▶ **O que fazer**
Copie sem nenhuma alteração o trecho do texto sobre a paralisação dos caminhoneiros que começa com as palavras que contêm "- Diário do" e termina em "(Lei nº 7.783/79).".

▶ **Texto para leitura**
───
- Diário do Poder
No Direito do Trabalho a expressão greve tem o significado de cessação coletiva do trabalho, decretada na forma da lei, com o objetivo de fazer com que o empregador se renda e concorde com as reivindicações dos empregados (Lei nº 7.783/79).
A paralisação dos autônomos não foi greve, no sentido jurídico da palavra. Iniciou-se como exercício do direito de manifestação pacífica, sem armas, em locais abertos ao público, independentemente de autorização (Constituição, artigo 5º, XVI), até descambar em motim, isto é “insurreição, organizada ou não, contra qualquer autoridade civil ou militar instituída, caracterizada por atos explícitos de desobediência, de não cumprimento de deveres, de desordem, e ger. acompanhada de levante de armas e de grande tumulto” (Dicionário Houaiss).
Que motivos tão fortes levaram milhares de caminhoneiros – de modo geral pessoas boas e simples da classe média – a se organizarem contra a Petrobrás, sociedade anônima de economia mista, integrante da Administração Pública da União, acionista majoritária e controladora? Não se tratou de manifestação localizada em busca da Carta de Reconhecimento, promovida por meia dúzia de dirigentes sindicais pelegos, como em janeiro de 1986. Desta vez a mobilização estendeu-se pelo território nacional, tendo, como forte e comprovado motivo, aumentos diários do preço do óleo diesel, insumo essencial ao transporte rodoviário de carga.
Abastecendo o meu automóvel em média uma vez por semana, sabia do constante aumento do preço da gasolina e conhecia, em contato com motoristas de taxi, o grau de insatisfação diante da ininterrupta elevação do custo dos combustíveis. O presidente da Petrobrás, Dr. Pedro Parente, foi designado pelo presidente da República, Dr. Michel Temer, para levar a cabo a tarefa de recuperar a credibilidade e a rentabilidade da empresa, espoliada durante os anos em que o Partido dos Trabalhadores esteve à frente do Poder.
Se do ponto de vista da economia pura o Dr. Pedro Parente dava conta da responsabilidade que lhe foi atribuída, como os economistas clássicos o admitem, sob o ângulo social, entretanto, os resultados eram discutíveis. Parte considerável da impopularidade do presidente Temer, na opinião de pessoas que conheço, é atribuída à política de preços dos combustíveis, pesados para a maioria de produtores e consumidores.
Aos caminhoneiros, como aos motoristas em geral, é indiferente o posto ou sob qual bandeira abastecem o veículo. Adquirem invariavelmente combustível da Petrobrás, a quem a Constituição garante, em nome da União, “a pesquisa e a lavra das jazidas de petróleo e gás natural e outros hidrocarbonetos fluidos”; “a refinação do petróleo nacional ou estrangeiro”; “a importação e exportação dos produtos e derivados básicos resultantes das atividades previstas nos incisos anteriores”; “o transporte marítimo do petróleo bruto de origem nacional ou de derivados básicos de petróleo produzido no País, bem assim o transporte, por meio de conduto, do petróleo bruto, seus derivados e gás natural de qualquer origem.” (artigo 177).
───
▶ **Segmento de dados**
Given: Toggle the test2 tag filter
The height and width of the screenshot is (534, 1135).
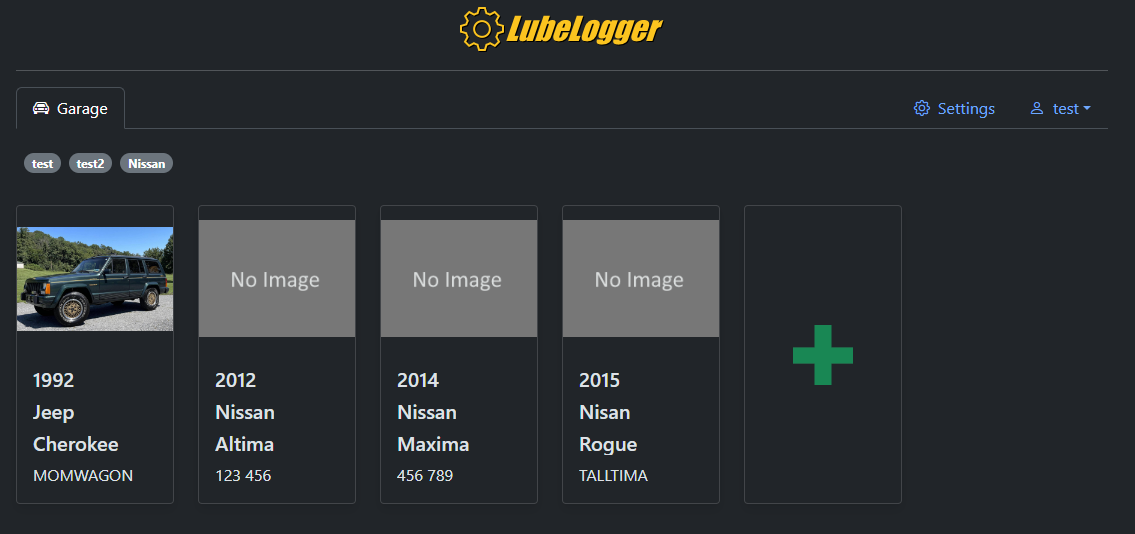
───
▶ **Resultado final**
- Diário do Poder
No Direito do Trabalho a expressão greve tem o significado de cessação coletiva do trabalho, decretada na forma da lei, com o objetivo de fazer com que o empregador se renda e concorde com as reivindicações dos empregados (Lei nº 7.783/79).